Wednesday 29 December 2010

Tron: Legacy

20 years ago, ENCOM founder and computing wizard Kevin Flynn disappeared. His son Sam, heir apparent to ENCOM, is more interested in playing pranks on the board than managing the company. One day, he gets a tip off that his father may not be gone forever, and discovered something strange in the old arcade...

Tron Legacy was well received. We watched it in 3D, which I can’t say I noticed too much but on the other hand it wasn’t a bad thing. The glasses this time round were less cumbersome and didn’t want to reshape my nose so much. The best thing, as anyone who has seen the trailers will guess, is the visual element, which is sleek and shiny and glowy and sexy. This, as far as I’m concerned, is box ticked and movie on the ‘good’ pile. The plot, characters and other supporting film elements are all perfectly acceptable. The story, if you are so bothersome as to ask, is ‘blah blah blah GOES INTO AN AWESOME WORLD OMG (something about saving his dad and winning the girl and an evil-twin dad blah).

Seriously, you do not need to know anything except that this is awesome.

My favourite scene I think is when they go to a club owned by a man who is the lovechild of Alex from A Clockwork Orange and David Bowie, because his character is just so cheesy and charismatic (think Austin Powers but good-looking). I know I’m not doing this review much justice but Jim is the one who actually knows anything about the original Tron story so I am confidently leaving him to the serious analysis.

4/5

For a man whose favourite phrase when describing films with heavy special effects (like Hellboy II) is 'all icing and no cake', one might expect me to lean back and scoff snobbishly at Tron: Legacy.

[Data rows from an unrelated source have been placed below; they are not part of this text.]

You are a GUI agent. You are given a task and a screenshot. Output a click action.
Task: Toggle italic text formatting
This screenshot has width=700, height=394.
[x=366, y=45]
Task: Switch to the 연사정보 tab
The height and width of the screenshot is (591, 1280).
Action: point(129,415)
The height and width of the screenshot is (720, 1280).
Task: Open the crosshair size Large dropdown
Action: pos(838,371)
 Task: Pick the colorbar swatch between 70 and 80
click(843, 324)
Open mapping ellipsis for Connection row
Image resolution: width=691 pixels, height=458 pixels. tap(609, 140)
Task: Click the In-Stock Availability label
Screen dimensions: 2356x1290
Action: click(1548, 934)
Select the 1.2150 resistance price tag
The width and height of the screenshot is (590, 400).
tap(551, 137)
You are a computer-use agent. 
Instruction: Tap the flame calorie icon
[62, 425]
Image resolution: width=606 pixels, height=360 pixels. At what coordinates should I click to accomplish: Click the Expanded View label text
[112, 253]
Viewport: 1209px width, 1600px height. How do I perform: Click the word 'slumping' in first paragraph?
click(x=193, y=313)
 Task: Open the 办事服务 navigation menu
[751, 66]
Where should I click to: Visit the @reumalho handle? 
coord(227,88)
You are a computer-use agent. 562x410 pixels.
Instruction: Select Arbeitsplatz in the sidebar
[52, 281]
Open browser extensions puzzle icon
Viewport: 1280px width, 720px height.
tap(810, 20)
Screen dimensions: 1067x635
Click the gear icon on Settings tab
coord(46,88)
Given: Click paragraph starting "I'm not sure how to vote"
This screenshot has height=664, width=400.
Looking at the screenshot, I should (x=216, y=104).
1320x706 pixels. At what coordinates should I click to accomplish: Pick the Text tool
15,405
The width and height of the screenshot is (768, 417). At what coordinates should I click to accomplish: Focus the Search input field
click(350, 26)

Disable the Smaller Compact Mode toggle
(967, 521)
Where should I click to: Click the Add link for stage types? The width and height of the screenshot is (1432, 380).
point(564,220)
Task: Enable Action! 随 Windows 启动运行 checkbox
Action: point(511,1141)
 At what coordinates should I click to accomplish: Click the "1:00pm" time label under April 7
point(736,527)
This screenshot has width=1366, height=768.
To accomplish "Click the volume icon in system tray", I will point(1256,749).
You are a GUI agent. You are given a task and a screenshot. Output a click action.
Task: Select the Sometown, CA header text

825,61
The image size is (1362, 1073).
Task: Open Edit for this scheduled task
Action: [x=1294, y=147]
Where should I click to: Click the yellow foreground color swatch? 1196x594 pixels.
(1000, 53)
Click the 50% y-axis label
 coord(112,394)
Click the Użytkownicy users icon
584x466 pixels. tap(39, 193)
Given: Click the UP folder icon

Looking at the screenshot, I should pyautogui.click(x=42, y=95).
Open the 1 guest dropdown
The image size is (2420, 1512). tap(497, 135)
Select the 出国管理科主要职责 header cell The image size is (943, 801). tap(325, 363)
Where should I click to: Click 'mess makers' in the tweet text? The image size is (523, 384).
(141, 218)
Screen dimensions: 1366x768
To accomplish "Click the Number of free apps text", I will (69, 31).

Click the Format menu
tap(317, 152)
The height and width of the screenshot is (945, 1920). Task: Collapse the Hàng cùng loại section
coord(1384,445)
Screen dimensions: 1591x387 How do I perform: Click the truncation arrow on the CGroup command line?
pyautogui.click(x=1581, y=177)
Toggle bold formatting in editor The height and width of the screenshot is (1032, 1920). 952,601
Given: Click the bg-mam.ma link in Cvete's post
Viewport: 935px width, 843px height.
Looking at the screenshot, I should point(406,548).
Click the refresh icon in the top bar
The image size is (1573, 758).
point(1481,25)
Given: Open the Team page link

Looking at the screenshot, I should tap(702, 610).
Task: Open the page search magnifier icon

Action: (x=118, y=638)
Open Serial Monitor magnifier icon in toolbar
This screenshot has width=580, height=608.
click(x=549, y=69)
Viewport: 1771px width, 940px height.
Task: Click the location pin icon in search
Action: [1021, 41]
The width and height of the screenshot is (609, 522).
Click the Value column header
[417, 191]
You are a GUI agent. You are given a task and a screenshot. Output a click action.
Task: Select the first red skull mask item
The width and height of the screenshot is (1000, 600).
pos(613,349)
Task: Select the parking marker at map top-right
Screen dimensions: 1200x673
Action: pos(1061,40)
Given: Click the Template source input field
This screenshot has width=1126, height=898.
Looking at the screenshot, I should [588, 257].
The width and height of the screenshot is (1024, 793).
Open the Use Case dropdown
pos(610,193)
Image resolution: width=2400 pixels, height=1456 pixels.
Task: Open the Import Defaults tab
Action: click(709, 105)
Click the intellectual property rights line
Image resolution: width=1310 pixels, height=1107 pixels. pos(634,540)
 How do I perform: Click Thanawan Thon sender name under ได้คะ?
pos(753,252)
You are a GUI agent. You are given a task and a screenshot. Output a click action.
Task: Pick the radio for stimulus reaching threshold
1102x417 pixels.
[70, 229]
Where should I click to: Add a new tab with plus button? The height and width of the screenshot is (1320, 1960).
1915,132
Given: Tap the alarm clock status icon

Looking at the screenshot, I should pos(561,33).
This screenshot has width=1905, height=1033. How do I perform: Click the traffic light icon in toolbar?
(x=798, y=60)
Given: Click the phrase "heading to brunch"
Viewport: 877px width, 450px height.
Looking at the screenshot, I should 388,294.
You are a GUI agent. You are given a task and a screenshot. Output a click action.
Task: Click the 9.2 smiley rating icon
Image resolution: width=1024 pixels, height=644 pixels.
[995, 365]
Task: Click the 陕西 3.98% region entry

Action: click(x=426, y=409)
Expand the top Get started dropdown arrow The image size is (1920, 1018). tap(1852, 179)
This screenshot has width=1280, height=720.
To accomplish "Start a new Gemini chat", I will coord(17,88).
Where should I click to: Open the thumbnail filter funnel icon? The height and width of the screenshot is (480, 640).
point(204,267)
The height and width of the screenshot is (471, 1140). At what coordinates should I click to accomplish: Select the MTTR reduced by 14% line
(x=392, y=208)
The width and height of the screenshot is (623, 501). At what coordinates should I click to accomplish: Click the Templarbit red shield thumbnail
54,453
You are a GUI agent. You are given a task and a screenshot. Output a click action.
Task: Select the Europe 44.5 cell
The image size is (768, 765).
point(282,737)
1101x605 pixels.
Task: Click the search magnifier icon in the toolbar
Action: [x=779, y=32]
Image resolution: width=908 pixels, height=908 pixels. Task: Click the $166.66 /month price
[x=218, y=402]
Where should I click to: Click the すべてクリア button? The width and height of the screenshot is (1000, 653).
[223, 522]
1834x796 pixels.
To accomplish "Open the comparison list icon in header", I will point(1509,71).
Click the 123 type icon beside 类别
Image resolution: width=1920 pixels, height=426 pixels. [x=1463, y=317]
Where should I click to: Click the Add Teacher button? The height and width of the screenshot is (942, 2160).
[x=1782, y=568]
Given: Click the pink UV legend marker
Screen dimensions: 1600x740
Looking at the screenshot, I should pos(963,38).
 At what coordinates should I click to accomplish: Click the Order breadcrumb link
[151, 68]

However I think in this film its a case of 'all icing, just enough cake'. The cake consists of the goody characters; Flynn Junior, Quorra Kick-Ass and Terry Gilliam (actually Jeff Bridges although the two look so similar now I swear one day they will coalesce into a single entity) who are all thoroughly likeable and good to look at, in different ways of course and the story, which is enjoyable nonsense, and the sweet father-son sub-plot.

The icing is simply some of the most gorgeous costume, set and effects design in all of cinema history, nostalgic yet still futuristic, every skin-tight costume, glowing machine and ultra-cool cyberpunk background character guaranteed to make techo-fetishests like me drool. Plus we saw it in 3D and it was...well, it was fine. The only down side was watching trailers for awful upcoming 3D digimations, and I won't blame Tron for that.

Most of the old stuff was there, although I was deeply sad that 'The Bit', the flying eletro-puppy which spoke in binary ('Yes' and 'No'), only appeared as an ornament in Jeff Bridge's Ikea-decorated Zen apartment.

So, Bit, are you in the film?

Oh...well, that's a bit rubbish...

There were really only two gripes I had about the film...number one: the ISOs. In case you haven't seen the film (shame on you) these were artificial life forms which spontaneously sprung out of Flynn's virtual grid world. Apparently they held the key to absolutely everything, but were then made nearly extinct by Jeff Bridge's fascist alter ego Clu. They were also one of those sci-fi MacGuffins that is built up/explained just enough to make you ask questions but is too vague to actually answer them. HOW exactly were they the key? And what was Flynn planning to do with them? Harvest their organs and sell them? Nobody knows, and it is this central problem that leads most of Tron Legacy to not make an awful lot of sense. Just like the Matrix, I was niggled by the question of whether average workaday programs are sentient and if so, how this works and how they are different from the messianic ISOs.

Okay, so that was one. Two: I'm pretty goddamn sure Kevin Flynn was NOT a big hippy in the original Tron, and I am definitely going to watch it again so as to be sure. Jeff Bridges, as a friend of mine pointed out, gets a LOT of mileage from acting the big damn hippy, and he is charming in that mode, but it just doesn't fit. As far as I recalled Kevin Flynn was a cynical, sharp witted, jerk-with-a-heart-of-gold whose brilliance had given him a demeanour of swaggering arrogance. Sure, he has given up his fighting ways, but character continuity is important.

Anyway, my advice is this: watch Tron: Legacy, try not to think too much and bring a handkerchief for all that techno-drool.